The prison has been holding detainees linked to the militant group Daesh, and witnessed clashes in its vicinity this week between advancing Syrian government forces and the SDF.

It ‌was not ‌immediately clear how many ‌Daesh ⁠detainees ​remain in Al-Aktan ‌prison as the US military has started transferring up to 7,000 prisoners linked to the militant Islamist group from Syrian jails to neighboring Iraq. US officials say the detainees are citizens of many countries, including in Europe.

“Specialized teams were ⁠formed from the counter-terrorism department and other relevant authorities to ‌take over the tasks of guarding ‍and securing the prison ‍and controlling the security situation inside it,” ‍the Interior Ministry said in a statement.

Under a sweeping integration deal agreed on Sunday, responsibility for prisons housing Daesh detainees was meant to be transferred to ​the Syrian government.

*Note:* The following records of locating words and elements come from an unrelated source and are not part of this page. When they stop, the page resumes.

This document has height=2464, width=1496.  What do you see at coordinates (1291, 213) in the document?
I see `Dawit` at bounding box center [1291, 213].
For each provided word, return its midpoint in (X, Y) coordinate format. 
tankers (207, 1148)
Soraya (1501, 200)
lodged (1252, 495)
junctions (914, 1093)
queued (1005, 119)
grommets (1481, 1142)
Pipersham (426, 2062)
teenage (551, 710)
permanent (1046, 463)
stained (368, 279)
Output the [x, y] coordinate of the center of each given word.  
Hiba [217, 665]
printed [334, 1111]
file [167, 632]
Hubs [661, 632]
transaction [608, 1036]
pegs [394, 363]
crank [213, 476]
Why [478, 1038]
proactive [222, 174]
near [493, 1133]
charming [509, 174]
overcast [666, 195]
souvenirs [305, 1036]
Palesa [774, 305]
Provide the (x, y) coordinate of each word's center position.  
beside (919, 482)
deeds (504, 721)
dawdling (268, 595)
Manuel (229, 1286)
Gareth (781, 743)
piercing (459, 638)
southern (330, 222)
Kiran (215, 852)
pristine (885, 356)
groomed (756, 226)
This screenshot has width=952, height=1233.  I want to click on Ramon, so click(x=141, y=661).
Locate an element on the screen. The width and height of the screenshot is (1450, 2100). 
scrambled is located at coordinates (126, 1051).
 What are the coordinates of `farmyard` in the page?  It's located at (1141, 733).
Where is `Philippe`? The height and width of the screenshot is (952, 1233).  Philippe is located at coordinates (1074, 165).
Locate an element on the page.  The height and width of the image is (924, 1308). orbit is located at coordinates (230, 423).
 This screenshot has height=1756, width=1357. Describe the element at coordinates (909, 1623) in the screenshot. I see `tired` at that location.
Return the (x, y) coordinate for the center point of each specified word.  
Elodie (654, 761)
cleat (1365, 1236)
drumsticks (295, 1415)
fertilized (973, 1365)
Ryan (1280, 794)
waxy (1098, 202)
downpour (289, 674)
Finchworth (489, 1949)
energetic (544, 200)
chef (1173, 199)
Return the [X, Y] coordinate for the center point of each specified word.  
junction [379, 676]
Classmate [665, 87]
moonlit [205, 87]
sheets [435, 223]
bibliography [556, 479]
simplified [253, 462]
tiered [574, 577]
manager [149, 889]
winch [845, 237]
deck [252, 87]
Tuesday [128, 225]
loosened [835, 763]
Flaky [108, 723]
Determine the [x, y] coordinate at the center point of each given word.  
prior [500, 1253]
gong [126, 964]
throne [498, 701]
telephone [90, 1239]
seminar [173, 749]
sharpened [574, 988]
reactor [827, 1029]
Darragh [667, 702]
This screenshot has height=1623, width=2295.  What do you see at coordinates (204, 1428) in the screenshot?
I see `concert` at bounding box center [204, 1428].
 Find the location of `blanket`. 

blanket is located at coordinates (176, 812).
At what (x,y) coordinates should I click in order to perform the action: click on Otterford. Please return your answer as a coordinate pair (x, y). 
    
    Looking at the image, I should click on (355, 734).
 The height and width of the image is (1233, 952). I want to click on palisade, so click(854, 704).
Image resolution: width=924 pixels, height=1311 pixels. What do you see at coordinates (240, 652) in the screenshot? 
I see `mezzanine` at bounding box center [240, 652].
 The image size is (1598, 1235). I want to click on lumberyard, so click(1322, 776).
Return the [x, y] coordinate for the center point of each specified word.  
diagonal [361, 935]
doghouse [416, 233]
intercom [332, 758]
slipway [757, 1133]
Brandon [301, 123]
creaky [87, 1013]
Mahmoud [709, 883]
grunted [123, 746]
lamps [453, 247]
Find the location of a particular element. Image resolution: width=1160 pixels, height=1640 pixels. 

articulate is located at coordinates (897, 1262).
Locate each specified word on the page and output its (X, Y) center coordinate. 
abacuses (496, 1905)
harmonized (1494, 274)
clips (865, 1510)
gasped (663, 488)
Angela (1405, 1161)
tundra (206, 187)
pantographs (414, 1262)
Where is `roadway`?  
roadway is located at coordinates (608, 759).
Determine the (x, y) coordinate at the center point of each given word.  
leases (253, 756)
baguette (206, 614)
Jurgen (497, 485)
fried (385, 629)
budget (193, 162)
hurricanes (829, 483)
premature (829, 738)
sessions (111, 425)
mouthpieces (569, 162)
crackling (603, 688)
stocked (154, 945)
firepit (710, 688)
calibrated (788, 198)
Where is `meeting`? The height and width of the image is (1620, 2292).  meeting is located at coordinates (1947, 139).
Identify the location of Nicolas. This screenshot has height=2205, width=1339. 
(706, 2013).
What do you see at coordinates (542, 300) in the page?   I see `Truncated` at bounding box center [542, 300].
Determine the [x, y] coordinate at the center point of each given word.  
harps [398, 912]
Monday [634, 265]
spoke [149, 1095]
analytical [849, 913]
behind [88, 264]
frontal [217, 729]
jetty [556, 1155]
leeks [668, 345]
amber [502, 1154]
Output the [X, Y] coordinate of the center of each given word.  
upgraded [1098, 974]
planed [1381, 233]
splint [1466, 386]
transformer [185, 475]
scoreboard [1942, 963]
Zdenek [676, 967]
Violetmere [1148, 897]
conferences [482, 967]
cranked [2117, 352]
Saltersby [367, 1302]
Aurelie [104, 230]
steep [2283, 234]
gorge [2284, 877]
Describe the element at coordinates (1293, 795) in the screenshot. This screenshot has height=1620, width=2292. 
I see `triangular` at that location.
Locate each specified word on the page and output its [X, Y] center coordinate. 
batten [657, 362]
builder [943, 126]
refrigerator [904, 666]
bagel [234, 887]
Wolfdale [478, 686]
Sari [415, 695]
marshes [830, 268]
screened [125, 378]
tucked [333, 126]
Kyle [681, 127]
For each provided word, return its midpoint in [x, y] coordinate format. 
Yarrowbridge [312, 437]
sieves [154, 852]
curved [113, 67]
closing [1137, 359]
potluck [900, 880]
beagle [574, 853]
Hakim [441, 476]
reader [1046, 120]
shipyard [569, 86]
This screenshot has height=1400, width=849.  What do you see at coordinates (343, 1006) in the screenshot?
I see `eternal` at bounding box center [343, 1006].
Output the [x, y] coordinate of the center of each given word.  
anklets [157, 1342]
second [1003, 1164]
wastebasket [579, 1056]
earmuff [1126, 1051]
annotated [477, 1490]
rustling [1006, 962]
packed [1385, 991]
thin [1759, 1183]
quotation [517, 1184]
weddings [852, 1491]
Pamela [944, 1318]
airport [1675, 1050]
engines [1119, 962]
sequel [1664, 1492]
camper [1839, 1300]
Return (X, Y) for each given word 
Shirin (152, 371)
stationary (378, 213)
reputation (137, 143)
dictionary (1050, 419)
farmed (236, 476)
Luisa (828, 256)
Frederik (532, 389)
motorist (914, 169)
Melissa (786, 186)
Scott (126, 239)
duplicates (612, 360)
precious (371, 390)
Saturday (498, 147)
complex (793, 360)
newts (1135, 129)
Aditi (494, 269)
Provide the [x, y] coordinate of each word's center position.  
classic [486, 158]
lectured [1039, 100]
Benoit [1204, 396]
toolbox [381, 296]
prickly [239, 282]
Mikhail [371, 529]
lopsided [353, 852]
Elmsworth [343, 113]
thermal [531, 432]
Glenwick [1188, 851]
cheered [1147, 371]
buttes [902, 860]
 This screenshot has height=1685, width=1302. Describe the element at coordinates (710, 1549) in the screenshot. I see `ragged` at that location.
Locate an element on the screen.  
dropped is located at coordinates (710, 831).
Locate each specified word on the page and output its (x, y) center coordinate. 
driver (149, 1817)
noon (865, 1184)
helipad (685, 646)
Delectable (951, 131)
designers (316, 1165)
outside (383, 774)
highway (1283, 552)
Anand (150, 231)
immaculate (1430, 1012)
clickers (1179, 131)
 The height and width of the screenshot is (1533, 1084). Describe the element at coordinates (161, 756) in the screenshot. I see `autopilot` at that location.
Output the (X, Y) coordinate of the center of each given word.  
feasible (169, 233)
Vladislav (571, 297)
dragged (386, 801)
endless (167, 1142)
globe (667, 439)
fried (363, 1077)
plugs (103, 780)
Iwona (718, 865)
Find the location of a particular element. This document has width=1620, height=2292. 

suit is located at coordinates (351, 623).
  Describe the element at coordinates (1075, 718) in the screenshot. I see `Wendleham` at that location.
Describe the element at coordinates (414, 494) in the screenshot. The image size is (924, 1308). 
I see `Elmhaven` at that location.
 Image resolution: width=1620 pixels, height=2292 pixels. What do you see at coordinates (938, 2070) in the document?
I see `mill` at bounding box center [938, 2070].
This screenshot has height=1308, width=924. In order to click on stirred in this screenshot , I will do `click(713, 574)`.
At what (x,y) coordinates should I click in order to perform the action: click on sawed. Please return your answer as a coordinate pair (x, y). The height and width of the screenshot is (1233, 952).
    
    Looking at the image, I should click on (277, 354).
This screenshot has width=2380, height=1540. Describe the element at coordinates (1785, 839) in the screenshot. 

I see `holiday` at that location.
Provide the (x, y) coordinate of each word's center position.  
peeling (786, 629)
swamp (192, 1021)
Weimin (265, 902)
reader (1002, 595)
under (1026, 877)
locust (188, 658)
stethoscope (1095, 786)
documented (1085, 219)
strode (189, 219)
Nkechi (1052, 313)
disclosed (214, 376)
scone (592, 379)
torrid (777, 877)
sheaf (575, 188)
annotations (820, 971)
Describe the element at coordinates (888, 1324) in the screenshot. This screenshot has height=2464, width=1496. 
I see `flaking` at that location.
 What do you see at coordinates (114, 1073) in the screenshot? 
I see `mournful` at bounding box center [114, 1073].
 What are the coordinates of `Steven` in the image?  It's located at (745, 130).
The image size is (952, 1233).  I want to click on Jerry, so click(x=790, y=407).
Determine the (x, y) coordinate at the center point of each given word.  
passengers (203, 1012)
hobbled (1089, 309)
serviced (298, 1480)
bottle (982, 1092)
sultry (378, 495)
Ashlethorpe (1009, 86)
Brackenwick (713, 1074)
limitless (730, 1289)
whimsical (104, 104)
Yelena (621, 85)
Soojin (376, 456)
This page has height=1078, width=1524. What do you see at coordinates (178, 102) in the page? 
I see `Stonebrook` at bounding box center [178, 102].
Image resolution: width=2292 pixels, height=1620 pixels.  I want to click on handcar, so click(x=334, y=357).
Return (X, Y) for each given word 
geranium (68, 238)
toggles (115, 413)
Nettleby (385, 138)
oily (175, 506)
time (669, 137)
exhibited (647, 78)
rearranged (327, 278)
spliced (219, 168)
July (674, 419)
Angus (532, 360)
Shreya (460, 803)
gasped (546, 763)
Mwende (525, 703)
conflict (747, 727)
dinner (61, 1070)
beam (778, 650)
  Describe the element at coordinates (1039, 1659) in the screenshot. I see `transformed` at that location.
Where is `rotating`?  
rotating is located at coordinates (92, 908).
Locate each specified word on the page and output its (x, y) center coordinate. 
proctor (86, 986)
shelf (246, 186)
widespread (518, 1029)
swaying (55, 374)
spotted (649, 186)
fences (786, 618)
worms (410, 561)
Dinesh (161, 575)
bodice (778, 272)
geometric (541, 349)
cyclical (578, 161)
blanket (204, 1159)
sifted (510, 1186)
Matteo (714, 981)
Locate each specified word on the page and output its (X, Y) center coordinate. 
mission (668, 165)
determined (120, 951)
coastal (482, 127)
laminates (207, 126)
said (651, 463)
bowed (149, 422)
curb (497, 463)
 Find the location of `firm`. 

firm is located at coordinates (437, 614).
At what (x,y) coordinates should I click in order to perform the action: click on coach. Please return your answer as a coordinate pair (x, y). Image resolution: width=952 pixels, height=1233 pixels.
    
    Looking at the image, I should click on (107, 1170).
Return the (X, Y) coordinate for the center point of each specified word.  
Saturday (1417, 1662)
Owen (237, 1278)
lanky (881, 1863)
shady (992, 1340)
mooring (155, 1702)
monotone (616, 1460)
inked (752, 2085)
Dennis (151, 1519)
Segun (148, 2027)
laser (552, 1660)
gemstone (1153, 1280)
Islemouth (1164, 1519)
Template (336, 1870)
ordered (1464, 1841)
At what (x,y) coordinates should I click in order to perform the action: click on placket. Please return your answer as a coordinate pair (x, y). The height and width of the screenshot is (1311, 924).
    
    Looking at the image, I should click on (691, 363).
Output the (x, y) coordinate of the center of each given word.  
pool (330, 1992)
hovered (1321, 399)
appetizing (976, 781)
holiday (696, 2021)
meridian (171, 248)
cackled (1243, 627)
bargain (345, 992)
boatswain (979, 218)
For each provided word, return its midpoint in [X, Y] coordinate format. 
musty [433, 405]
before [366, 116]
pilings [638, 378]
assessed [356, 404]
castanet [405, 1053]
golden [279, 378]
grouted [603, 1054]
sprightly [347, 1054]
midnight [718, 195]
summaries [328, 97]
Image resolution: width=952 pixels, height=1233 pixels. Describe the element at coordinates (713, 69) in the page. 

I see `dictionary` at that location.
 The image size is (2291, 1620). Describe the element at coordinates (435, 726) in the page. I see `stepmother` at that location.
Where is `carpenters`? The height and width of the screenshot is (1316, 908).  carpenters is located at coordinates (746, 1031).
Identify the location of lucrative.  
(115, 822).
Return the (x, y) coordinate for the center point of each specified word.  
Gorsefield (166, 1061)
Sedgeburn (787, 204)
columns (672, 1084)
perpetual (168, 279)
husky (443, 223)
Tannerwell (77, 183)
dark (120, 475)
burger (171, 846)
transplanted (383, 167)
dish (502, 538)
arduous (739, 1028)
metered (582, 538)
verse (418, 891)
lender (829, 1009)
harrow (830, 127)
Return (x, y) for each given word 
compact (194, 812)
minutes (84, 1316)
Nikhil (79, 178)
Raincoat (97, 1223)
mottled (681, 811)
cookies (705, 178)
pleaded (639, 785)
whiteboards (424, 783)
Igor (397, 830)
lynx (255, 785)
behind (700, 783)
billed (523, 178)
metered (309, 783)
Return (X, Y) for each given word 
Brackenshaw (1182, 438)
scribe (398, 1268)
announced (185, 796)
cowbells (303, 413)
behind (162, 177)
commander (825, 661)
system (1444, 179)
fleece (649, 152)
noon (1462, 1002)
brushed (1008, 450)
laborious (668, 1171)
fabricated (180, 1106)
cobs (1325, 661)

The SDF said on Monday it was battling Syrian government forces near ⁠Al-Aktan and that the seizure of the prison by the government forces “could have serious security repercussions that threaten stability and pave the way for a return to chaos and terrorism.”

The US transfer of Daesh prisoners follows the rapid collapse of Kurdish-led forces in northeast Syria. Concerns over prison security intensified after the escape on Tuesday of roughly 200 low-level Daesh fighters from Syria’s ‌Shaddadi prison. Syrian government forces later recaptured many of them.